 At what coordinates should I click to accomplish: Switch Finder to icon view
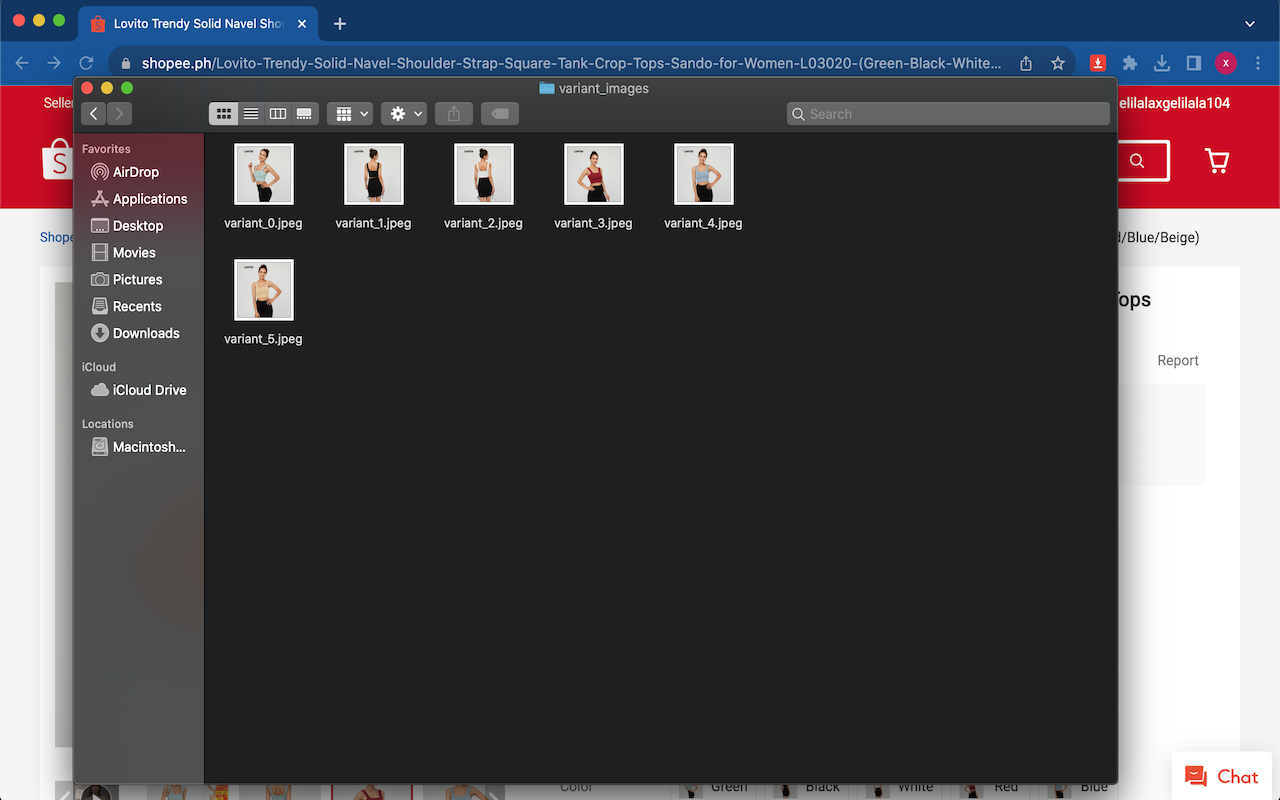coord(224,114)
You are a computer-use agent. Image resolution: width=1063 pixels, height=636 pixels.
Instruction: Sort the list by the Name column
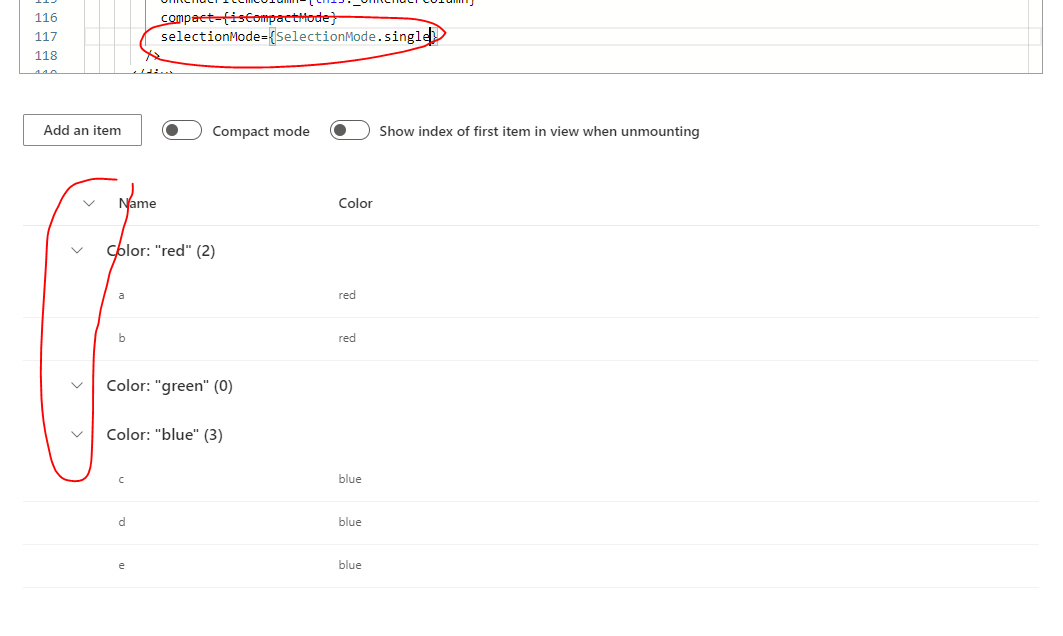[x=137, y=202]
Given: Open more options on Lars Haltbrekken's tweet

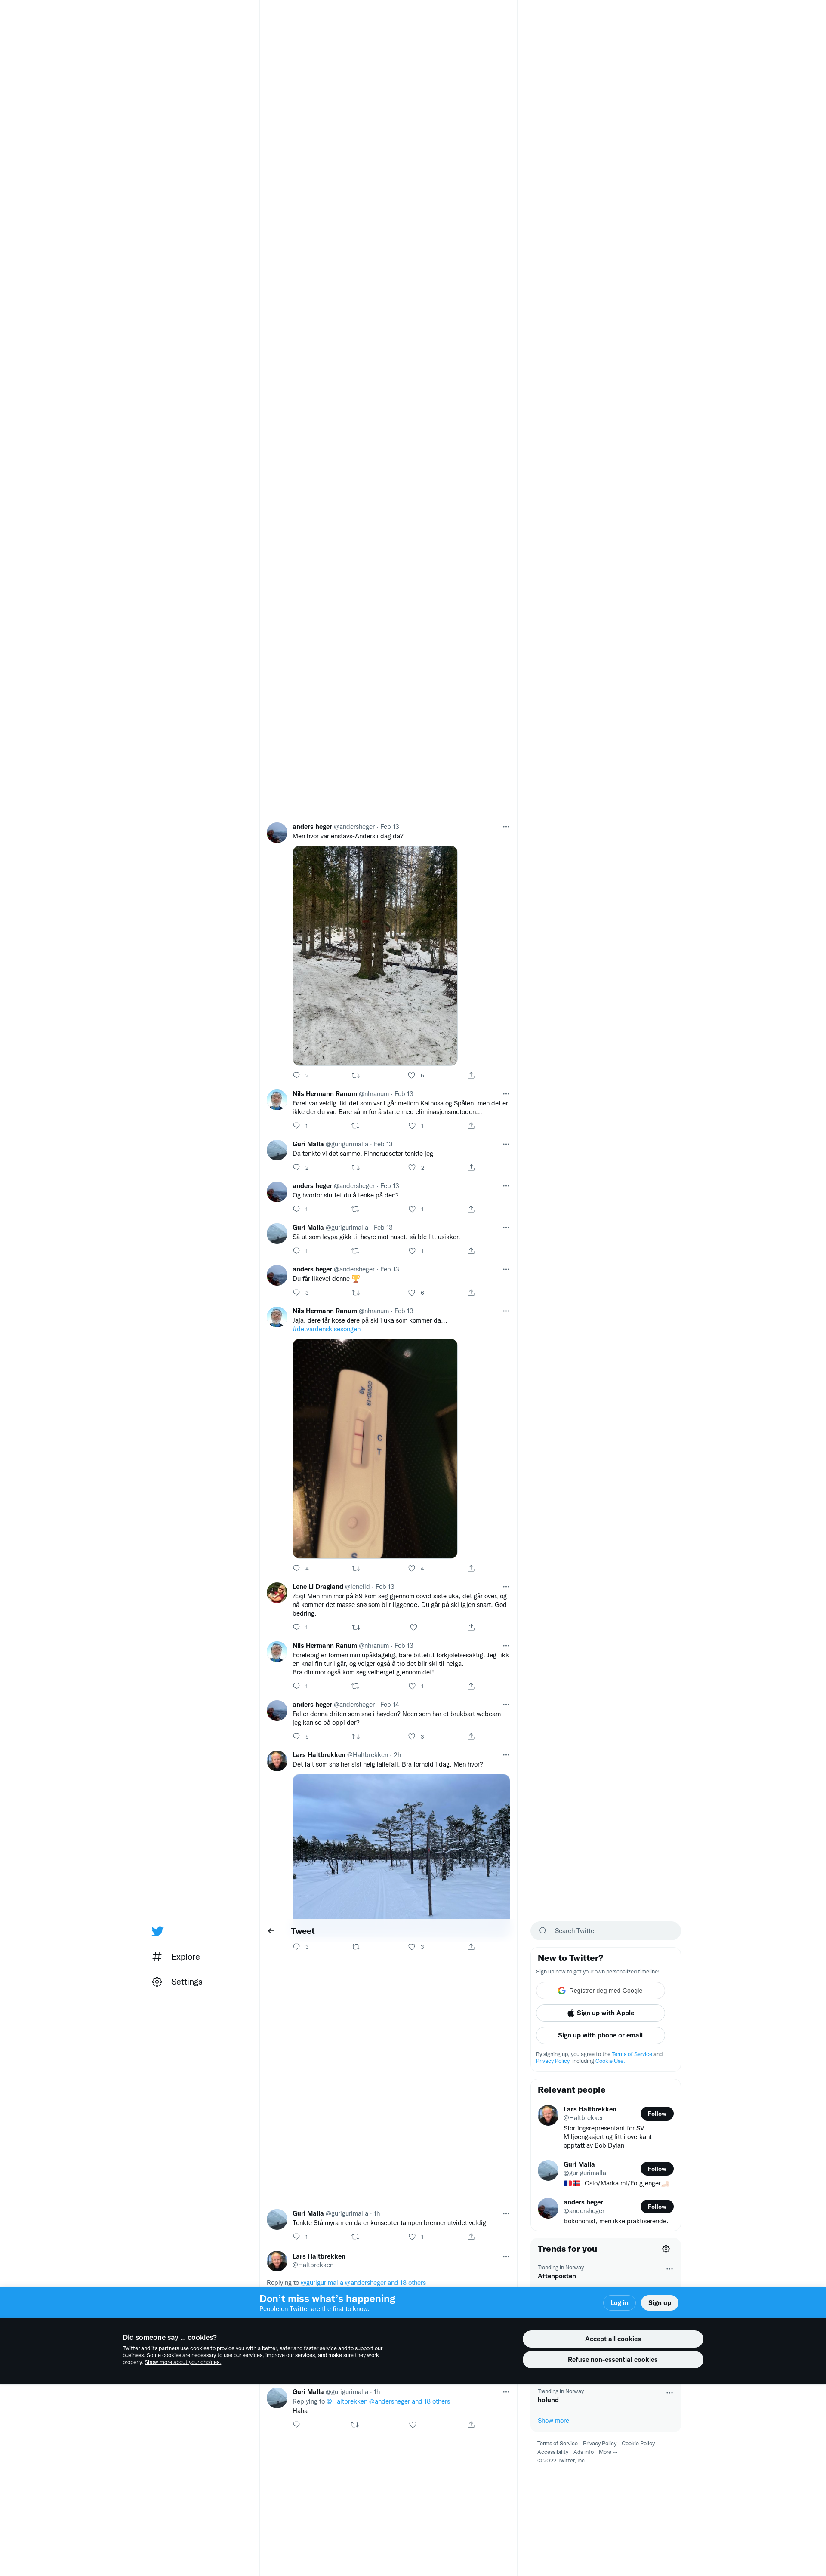Looking at the screenshot, I should pyautogui.click(x=506, y=1755).
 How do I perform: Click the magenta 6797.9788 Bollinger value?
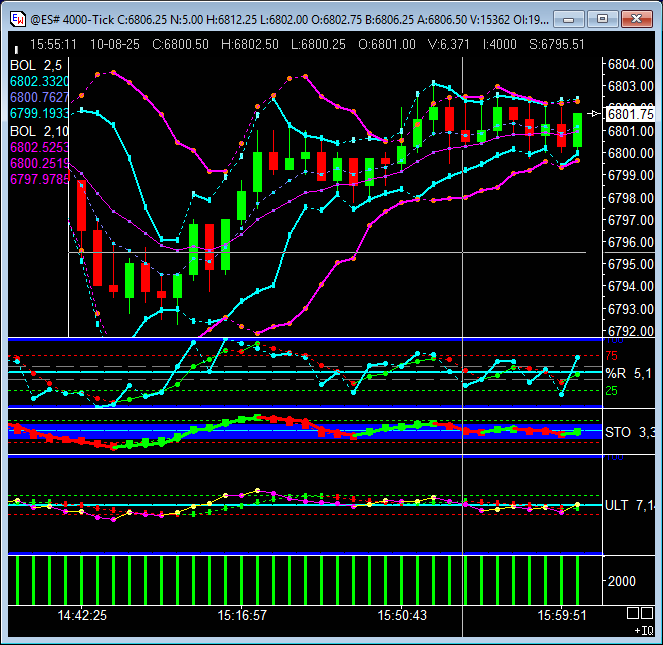(x=40, y=178)
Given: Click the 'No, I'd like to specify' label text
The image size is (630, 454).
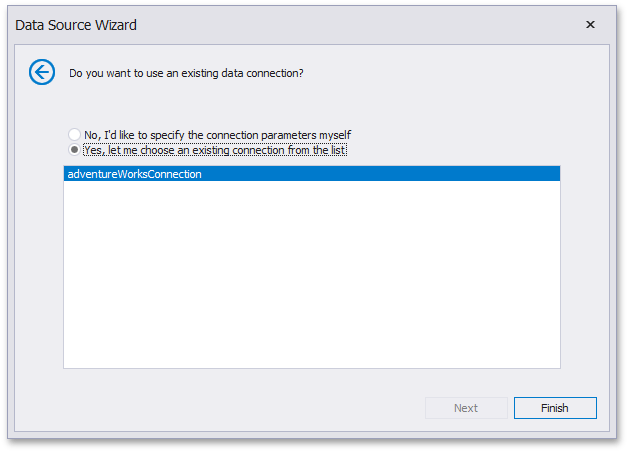Looking at the screenshot, I should click(x=217, y=135).
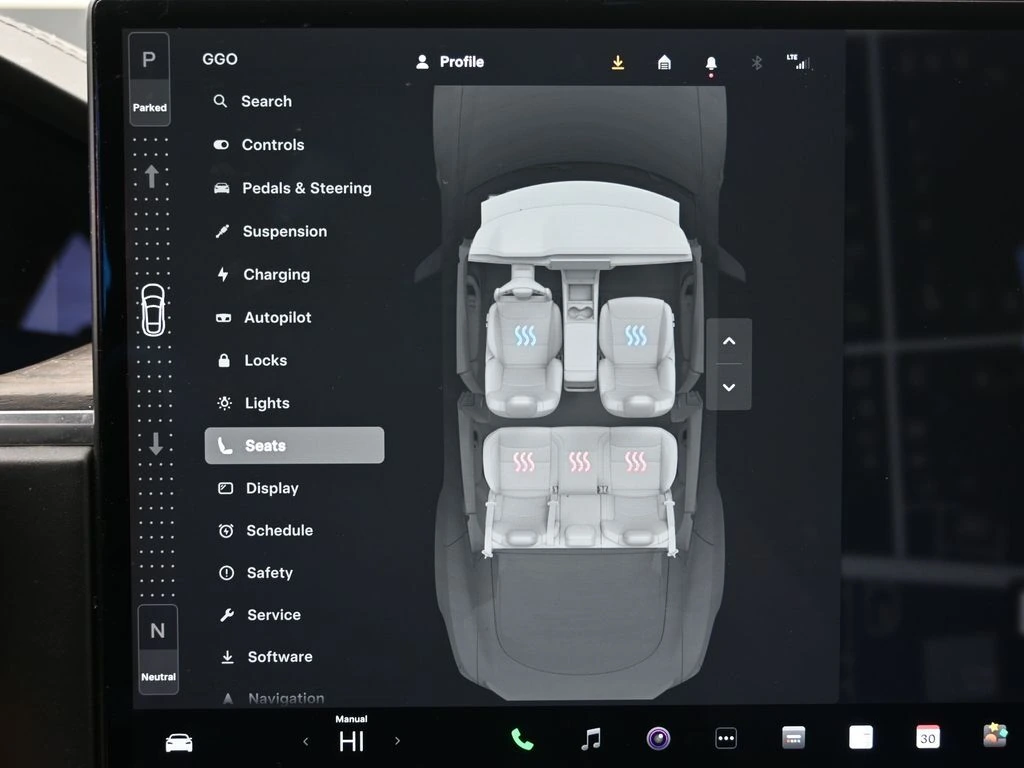
Task: Open the Profile button
Action: [450, 62]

========

Work instruction: Print out the whole listing word for word. Leave the pictures out.

Exercise result:
 At what coordinates should I click to accomplish: Switch Finder to icon view
coord(224,114)
You are a computer-use agent. Image resolution: width=1063 pixels, height=636 pixels.
Instruction: Sort the list by the Name column
[x=137, y=202]
Given: Open more options on Lars Haltbrekken's tweet

Looking at the screenshot, I should pyautogui.click(x=506, y=1755).
 How do I perform: Click the magenta 6797.9788 Bollinger value?
(x=40, y=178)
Given: Click the 'No, I'd like to specify' label text
The image size is (630, 454).
Looking at the screenshot, I should click(x=217, y=135).
Task: Open the Profile button
Action: [450, 62]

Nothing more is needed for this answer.